Le frère survivant, plus jeune, souhaite également comprendre – du moins, c'est ce que suppose le narrateur qui s'adresse à lui :
« ton frère, il sera pour toi comme une lacération dans ta vie, et tu voudras comprendre, des années entières à te torturer l'esprit pour vouloir revivre chacune des minutes et des secondes entre les palettes et les chariots élévateurs, pour comprendre, parce que – n'est-ce pas ? – tu diras, je veux comprendre, je veux savoir pourquoi les tours de conserves hautes comme des montagnes de bouffe et de fer » (p. 41)

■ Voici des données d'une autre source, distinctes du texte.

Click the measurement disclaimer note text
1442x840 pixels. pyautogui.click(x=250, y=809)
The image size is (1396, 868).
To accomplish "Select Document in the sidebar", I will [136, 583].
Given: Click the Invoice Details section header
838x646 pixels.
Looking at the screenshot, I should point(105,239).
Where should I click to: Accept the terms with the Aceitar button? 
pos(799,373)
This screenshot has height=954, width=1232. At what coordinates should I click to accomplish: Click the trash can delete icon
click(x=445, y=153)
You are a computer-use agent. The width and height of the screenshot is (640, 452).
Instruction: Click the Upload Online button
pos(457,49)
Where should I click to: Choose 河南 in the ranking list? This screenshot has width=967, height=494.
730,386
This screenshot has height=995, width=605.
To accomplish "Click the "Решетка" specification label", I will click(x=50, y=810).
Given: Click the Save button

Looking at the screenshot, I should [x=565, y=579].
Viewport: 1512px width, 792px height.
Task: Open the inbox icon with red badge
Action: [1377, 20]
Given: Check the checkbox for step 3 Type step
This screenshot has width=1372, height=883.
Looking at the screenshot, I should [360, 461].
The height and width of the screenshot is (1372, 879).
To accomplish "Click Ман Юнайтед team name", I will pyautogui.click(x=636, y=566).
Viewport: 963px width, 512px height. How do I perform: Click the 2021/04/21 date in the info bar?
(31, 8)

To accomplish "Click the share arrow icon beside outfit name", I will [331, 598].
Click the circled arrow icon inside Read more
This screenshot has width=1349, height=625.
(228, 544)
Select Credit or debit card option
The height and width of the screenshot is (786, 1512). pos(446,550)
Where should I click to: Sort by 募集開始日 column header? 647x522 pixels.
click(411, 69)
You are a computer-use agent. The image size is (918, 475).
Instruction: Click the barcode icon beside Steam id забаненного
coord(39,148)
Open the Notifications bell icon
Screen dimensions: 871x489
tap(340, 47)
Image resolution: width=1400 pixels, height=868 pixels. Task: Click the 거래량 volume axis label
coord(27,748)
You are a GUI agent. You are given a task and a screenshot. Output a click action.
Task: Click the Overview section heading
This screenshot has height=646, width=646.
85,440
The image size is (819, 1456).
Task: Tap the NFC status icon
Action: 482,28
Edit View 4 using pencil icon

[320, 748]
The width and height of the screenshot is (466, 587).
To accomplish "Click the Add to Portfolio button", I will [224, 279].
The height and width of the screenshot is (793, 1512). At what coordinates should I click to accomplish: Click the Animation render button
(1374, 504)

Le narrateur cherche lui aussi à délivrer des éléments d'intelligibilité sur la personnalité de la victime. Au détour de certains mots, le lecteur peut appréhender la vie d'errance que semblait mener celle-ci :
« ils n'ont pas eu le temps de faire l'amour et puis, voilà, quand il allait rencontrer quelqu'un, elle ou lui, quand il allait sortir de l'oubli,
ce que j'appelle oubli, lui qui marchait souvent dans la rue du côté de Montparnasse et traînait dès le matin, comme ce matin où il n'avait pas encore eu le courage d'aller prendre une douche à la piscine ni de se raser ni rien » (p. 47.)
Cette citation – en clin d'oeil au titre – montre combien la victime (toujours nommée en un « il » qui éloigne) aimait déambuler. Un passage vers la fin illustre également son parcours d'errance sexuelle, tissé de relations éphémères avec
des hommes et des femmes.
Qui est le narrateur ? Qui parle ? Qui rapporte cet événement ? Pas un témoin neutre, extérieur, en tout cas. Etait-il présent quand cet homme est mort ? Ce dernier n'est pas nommé, à travers un prénom ou un nom. Il n'existe que par la voix d'un autre qui rapporte un fait, à la fois à distance (en témoigne ce « il » qui désigne la victime) et en même temps engagé, souhaitant délivrer un message (au frère de la victime, en premier lieu, mais aussi au lecteur).
Un livre coup de coeur, mais aussi, et surtout coup de poing, dans lequel l'auteur essaie de remettre du sens autour d'un événement tragique, pour pointer, in fine, son absurdité. Un récit violent, bouleversant, questionnant.